The lights and siren were on as Officer Rob Impemba rounded a curve on Beach Street and encountered a man waving his arms – drunk, stumbling but not out of breath.
It was police Sgt. Evan Franklin and he was asking Impemba for a ride home.
“He asked me, ‘Can you get me home?’” Impemba testified on Monday in Suffolk Superior Court about his controversial interaction with Franklin, who was dismissed from the department for the incident in the wake of the Talbot murder.
As the trial shifted gears Monday from State Police crime scene experts to Revere Police officers who responded to the scene, Impemba gave first-person testimony to one of the more controversial side stories to the Talbot case.
Franklin was allegedly one of the officers drinking behind Revere High School (RHS) during the shooting of Talbot. Impemba said that Franklin never mentioned the shooting or any of the circumstances during their two to three minute ride.
When the initial call for a shooting came in, Impemba traveled from a traffic stop on VFW Parkway to the back of RHS. In the process, he met Franklin.
“As soon as I stopped the vehicle, he rested his hands on the passenger side door and stated, ‘Can you get me home?’” Impemba said. “I knew where he lived. I said, ‘Sarge, I’m on my way to a shots fired call and a possible man down at the high school. He had no immediate response. He put his hand on the back door of the cruiser and stated, ‘Just get me to Broadway then.’ He appeared extremely intoxicated, eyes glassy and speech slurred.”

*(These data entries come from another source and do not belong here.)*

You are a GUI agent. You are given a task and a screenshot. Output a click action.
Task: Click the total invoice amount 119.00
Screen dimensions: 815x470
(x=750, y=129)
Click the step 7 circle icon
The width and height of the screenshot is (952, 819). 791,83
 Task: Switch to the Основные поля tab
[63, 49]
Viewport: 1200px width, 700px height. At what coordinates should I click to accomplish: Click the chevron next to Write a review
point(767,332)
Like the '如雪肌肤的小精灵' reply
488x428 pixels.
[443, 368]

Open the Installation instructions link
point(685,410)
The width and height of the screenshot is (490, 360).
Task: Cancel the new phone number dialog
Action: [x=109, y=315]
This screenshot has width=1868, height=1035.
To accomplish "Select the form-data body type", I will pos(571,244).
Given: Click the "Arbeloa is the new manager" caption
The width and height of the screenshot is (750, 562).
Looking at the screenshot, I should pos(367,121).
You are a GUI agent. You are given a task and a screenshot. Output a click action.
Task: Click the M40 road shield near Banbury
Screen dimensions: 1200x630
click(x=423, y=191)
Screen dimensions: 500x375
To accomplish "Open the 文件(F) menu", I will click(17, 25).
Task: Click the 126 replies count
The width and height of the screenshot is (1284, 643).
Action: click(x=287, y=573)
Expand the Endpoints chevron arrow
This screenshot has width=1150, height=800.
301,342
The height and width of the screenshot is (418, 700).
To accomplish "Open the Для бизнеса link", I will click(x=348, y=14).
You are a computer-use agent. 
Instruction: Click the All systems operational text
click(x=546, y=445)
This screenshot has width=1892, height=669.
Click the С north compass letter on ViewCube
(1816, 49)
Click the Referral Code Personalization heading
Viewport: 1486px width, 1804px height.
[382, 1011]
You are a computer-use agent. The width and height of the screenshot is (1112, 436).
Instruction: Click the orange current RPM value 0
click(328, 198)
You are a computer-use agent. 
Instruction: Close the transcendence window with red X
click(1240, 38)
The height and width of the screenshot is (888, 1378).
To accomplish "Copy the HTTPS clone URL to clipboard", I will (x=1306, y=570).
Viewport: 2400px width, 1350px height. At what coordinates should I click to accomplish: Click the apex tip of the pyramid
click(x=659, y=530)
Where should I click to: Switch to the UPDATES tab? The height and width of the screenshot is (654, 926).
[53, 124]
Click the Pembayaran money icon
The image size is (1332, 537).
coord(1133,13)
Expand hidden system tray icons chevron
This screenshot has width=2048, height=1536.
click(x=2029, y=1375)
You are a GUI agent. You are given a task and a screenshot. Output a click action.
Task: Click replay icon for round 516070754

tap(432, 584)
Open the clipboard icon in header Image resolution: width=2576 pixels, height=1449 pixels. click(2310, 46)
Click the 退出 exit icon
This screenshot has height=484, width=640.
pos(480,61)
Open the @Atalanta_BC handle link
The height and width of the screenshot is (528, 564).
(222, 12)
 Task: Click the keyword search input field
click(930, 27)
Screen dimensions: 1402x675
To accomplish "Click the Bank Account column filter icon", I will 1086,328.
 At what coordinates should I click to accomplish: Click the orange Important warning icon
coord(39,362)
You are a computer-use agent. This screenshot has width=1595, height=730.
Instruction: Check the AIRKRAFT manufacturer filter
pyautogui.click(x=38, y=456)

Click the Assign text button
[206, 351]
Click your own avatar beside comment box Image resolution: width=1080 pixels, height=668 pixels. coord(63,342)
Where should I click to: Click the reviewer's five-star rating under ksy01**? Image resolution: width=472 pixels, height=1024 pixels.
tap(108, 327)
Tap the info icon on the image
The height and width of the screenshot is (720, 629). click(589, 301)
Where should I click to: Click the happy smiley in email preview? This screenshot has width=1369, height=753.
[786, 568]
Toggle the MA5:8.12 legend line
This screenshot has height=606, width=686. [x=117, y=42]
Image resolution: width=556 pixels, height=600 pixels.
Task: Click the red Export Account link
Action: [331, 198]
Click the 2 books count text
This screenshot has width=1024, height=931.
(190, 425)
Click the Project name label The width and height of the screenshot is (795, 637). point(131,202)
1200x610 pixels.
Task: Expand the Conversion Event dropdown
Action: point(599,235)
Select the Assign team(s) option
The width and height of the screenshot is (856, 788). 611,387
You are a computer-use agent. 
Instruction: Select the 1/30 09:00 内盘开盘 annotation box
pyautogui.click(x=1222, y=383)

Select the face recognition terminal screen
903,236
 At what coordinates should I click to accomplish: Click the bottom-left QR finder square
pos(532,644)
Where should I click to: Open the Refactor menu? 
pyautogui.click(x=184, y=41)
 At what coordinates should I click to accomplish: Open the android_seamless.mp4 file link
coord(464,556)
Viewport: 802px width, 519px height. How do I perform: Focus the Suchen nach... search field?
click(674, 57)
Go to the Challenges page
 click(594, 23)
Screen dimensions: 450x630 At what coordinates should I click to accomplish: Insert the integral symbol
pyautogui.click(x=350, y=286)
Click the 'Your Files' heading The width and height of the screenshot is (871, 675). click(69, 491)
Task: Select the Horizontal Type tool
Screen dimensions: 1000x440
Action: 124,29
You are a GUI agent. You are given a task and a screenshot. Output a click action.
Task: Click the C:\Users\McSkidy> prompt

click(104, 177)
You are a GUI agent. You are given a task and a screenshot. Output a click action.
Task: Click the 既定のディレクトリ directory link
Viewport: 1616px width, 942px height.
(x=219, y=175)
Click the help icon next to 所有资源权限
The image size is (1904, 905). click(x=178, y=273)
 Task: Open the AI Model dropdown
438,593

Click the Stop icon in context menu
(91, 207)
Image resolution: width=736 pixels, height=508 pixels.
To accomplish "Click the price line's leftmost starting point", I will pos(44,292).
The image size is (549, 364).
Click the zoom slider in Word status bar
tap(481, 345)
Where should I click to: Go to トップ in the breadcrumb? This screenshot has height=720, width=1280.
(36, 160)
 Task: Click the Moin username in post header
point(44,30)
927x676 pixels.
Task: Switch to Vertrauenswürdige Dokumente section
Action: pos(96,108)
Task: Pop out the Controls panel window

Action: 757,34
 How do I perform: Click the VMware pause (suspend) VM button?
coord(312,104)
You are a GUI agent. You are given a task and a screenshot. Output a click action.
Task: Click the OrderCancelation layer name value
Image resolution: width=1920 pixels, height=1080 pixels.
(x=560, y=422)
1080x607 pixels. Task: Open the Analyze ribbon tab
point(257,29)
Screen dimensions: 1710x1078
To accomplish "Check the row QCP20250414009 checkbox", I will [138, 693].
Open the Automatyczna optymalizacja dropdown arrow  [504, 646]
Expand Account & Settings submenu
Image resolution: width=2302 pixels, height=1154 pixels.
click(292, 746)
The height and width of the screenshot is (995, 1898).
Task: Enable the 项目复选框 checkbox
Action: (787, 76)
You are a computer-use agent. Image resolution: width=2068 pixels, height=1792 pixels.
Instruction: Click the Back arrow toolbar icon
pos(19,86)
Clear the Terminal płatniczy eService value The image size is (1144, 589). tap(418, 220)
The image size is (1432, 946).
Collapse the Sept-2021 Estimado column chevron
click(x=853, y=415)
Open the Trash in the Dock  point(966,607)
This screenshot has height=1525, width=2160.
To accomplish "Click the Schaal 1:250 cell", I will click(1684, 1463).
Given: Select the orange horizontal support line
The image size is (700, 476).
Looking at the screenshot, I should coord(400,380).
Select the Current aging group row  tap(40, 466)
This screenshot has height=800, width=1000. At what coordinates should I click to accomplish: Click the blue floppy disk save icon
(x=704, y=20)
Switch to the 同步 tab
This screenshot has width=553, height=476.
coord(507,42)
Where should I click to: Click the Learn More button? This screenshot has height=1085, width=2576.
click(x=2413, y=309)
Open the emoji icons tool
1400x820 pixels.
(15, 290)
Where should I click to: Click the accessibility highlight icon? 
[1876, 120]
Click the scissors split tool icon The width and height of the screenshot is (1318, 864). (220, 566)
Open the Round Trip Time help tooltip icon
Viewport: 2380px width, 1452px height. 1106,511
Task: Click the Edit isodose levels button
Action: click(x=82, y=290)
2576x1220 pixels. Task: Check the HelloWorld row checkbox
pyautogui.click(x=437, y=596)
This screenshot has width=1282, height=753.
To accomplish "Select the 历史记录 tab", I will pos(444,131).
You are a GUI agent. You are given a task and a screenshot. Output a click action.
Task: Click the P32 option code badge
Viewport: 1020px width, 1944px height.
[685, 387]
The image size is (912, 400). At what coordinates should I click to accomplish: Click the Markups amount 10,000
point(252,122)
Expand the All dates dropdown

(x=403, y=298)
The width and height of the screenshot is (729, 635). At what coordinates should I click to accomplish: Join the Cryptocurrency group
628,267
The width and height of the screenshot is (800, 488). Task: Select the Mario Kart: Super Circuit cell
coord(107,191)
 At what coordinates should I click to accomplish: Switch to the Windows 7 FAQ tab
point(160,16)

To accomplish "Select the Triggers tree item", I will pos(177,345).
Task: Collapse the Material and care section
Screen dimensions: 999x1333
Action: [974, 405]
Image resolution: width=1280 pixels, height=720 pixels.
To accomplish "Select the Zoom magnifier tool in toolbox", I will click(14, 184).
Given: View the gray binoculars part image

Impemba said Franklin did not order him to take him to Broadway, but rather he decided to take him there as opposed to getting out and possibly getting in an argument and losing valuable time.
So, instead of going directly to the high school, Impemba drove to Central Avenue and Broadway, took a right onto Broadway and then another right onto East Mountain Avenue.
That’s where he said he let out Franklin.
“He obviously didn’t want to have any conversation with me because he just jumped out and said, ‘See you later,’ and then ran across Broadway,” said Impemba.
The defense seized upon the fact that Franklin did not appear out of breath. Prosecutors said he ran from the scene of the shooting, which would have meant running up a gigantic hill on Janrvin Avenue and then down the other side of that hill.
It’s a jaunt that the defense said would cause most people to be out of breath and sweaty.
“There’s a large hill on Janvrin Avenue, right?” said Defense Attorney Peter Krupp.
“Was Sgt. Franklin out of breath?” he asked.
“No,” said Impemba.
“Was Sgt. Franklin at the high school?” asked Krupp.
“Well, I wasn’t there, so I can’t prove he was there,” said Impemba.
“So he might not have run from the high school?” said Krupp.
“Either that or he regained his breath,” said Impemba.